Snowflake CDC

Leverage this script to automate tasks related to CDC (change data capture) and database replication (MySQL) writing to Snowflake with Upsolver. For more information, read about CDC with Upsolver.

Note: this script is best suited for bulk changes that would be too time-intensive to update across all the dependencies. If you have one-off changes you wish to make, like adding a single column to a target Snowflake table, those may be easier achieved by using the Upsolver user interface.

Process Summary

The general flow of Upsolver is described below:

  1. Ingest CDC database(s) into Upsolver, with raw data stored on Amazon S3 or Azure Blob
  2. Create ETL pipelines in the form of Upsolver outputs from the CDC data source by table.
  3. Create ETL pipelines to write to Snowflake for each underlying table, represented with different table schemas according to the desired logical delete strategy.

The first item above is to be completed in the Upsolver interface. For more information on configuring your CDC data source, see the docs.

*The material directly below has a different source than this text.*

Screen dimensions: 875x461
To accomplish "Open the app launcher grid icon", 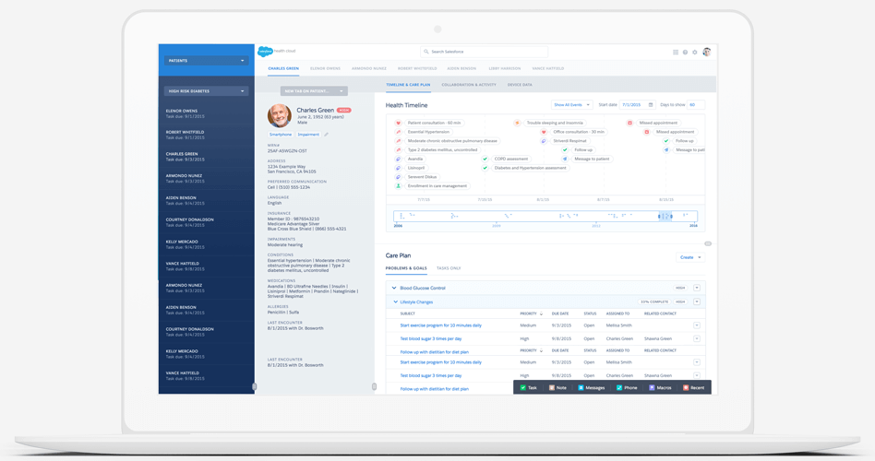I will pyautogui.click(x=676, y=53).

The next items in the flow can be executed via the add_output() script and its contained functions. Item 2 will be represented by a SQL pipeline similar to:

SELECT actual_full_table_name AS full_table_name:STRING,
       data.row.* AS row_*,
       data.old_row.* AS old_row_*,
       data.metadata.is_delete AS is_delete,
       data.primary_key AS primary_key
  FROM "My CDC Data Source"
      WHERE actual_full_table_name = 'my_database.target_table'

The actual_full_table_name is defined as a calculated field concatenating the original database name and the table name, such as:

SET actual_full_table_name = STRING_FORMAT('{0}.{1}', data.database_name, REGEXP_REPLACE(data.table_name, '_part_\d+$', ''));

This ETL transformation will produce a dynamic schema of columns prepended by old_row_ and row_ to distinguish previous and current values.

The 3rd and final step will leverage this Upsolver output and write to a Snowflake table based on the columns file.

Setup your workspace

  • API Token: details on how to generate here
  • API Prefix: The prefix of the specific API server to inter. Should be either "api", "api-GUID" or "api-private-GUID"
  • Columns file: A path to a file containing metadata. This file should contain a CSV with triples full_table_name, column_name, udt_name and is_primary_key
  • Input ID: The resource ID of the CDC data source

add_new_tables

Create and run outputs for all the tables that exist in the CDC data source, but aren't being written to Snowflake.

parameter name description
api_token The API token used to authenticate with the Upsolver API
api_prefix The prefix of the specific API server. Should be either "api", "api-GUID" or "api-private-GUID"
cdc_data_source_name The CDC data source name to read data from
snowflake_connection_name The name of the Snowflake connection to use to write data
snowflake_catalog The name of the catalog in Snowflake to write to
snowflake_schema The name of the schema in Snowflake to write to
cloud_storage_connection_name The name of the cloud storage connection to use as a staging bucket
compute_cluster_name The name of the compute cluster the created outputs should run on
columns_file_path The local path to the file that contains the list of columns per table.
output_interval The amount of minutes between writes to Snowflake
logical_deletes If the tables created should actually delete based on deletes in the source, or just add an is_deleted column
tables_include_list A set of full table names to include, out of the list of all the tables in the source.
tables_exclude_list A set of full table names to exclude.

update_existing_tables

Updates existing SF output by adding new fields found in the MySQL database

parameter name description
api_token The API token used to authenticate with the Upsolver API
api_prefix The prefix of the specific API server. Should be either "api", "api-GUID" or "api-private-GUID"
cdc_data_source_name The CDC data source name to read data from
snowflake_connection_name The name of the Snowflake connection to use to write data
snowflake_catalog The name of the catalog in Snowflake to write to
snowflake_schema The name of the schema in Snowflake to write to
cloud_storage_connection_name The name of the cloud storage connection to use as a staging bucket
compute_cluster_name The name of the compute cluster the created outputs should run on
columns_file_path The local path to the file that contains the list of columns per table.
output_interval The amount of minutes between writes to Snowflake
logical_deletes If the tables created should actually delete based on deletes in the source, or just add an is_deleted column
tables_include_list A set of full table names to include, out of the list of all the tables in the source.
tables_exclude_list A set of full table names to exclude.